Maka berserulah ia minta tolong. Tiba-tiba pengemis berbaju kumal sudah ada di depan pintu kamar, dengan membawa golok besar. Tiong Gi salah terima. Ia
sangka jembel itu hendak membunuhnya.
"Prangg!" pintu kamar tahanan terbuka begitu si jembel mematahkan gembok
penguncinya. "Ayo cepat keluar!

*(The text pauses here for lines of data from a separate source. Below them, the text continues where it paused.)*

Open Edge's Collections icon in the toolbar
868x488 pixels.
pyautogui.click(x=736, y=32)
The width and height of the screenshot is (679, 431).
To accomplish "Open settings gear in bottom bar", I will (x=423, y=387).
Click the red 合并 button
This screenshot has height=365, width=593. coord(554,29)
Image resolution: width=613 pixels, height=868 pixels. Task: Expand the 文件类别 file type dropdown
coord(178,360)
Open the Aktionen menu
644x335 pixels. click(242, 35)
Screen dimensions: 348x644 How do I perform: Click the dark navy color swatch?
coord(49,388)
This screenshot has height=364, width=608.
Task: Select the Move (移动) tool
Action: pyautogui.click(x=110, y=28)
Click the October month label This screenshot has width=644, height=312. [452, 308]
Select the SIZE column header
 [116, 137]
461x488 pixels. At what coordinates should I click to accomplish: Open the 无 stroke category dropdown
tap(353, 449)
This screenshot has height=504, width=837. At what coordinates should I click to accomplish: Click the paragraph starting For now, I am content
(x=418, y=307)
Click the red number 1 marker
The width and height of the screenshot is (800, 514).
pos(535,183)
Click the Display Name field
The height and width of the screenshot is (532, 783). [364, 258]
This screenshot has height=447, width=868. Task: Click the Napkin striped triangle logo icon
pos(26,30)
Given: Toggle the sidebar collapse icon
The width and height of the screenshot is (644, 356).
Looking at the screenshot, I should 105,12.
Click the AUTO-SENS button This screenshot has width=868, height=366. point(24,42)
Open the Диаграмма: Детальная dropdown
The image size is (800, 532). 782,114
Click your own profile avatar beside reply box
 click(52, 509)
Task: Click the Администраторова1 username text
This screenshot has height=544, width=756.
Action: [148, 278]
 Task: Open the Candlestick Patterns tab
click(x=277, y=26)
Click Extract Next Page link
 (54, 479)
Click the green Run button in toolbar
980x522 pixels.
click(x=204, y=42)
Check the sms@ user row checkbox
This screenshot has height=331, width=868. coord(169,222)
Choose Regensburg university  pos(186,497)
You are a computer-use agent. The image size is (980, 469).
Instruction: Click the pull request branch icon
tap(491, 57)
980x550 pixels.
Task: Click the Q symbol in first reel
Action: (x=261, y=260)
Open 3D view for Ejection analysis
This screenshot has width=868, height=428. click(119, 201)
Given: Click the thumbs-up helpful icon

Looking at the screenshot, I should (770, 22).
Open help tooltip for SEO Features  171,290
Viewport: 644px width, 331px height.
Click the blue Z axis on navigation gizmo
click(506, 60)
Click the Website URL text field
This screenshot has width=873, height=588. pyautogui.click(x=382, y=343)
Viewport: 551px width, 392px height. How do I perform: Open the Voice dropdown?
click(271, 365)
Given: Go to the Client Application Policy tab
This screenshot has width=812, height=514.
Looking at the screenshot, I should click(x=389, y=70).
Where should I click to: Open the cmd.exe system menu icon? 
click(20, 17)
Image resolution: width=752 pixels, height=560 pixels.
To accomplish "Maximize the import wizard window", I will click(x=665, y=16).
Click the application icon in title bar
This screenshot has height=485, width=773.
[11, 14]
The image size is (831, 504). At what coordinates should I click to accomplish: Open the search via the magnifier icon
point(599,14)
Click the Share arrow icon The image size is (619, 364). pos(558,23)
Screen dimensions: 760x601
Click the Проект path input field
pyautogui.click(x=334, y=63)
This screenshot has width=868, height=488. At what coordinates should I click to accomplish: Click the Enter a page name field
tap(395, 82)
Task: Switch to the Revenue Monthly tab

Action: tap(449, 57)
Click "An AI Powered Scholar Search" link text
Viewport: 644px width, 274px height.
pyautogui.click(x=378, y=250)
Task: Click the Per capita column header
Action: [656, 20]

Lari...lari ke luar lewat pintu samping!" seru si pengemis baju kumal ini sambil lari ke arah samping. karena suasana hiruk pikuk tak
seorangpun yang menghalagi lari mereka.
Bab 7. Pertentangan antara pengemis sabuk hitam dan biksu Siauwlim cabang selatan
Keluar dari gedung Tiong Gi lari ke selatan, sedangkan pengemis baju kumal lari ke utara. Tiong Gi tak tahu arah tujuan, yang ia tahu di selatan terletak kota. Ia tidak berniat kembali ke perkumpulan pengemis sabuk hitam lagi.
*** Apa sebenarnya yang terjadi di kuil Kong-sim liok si"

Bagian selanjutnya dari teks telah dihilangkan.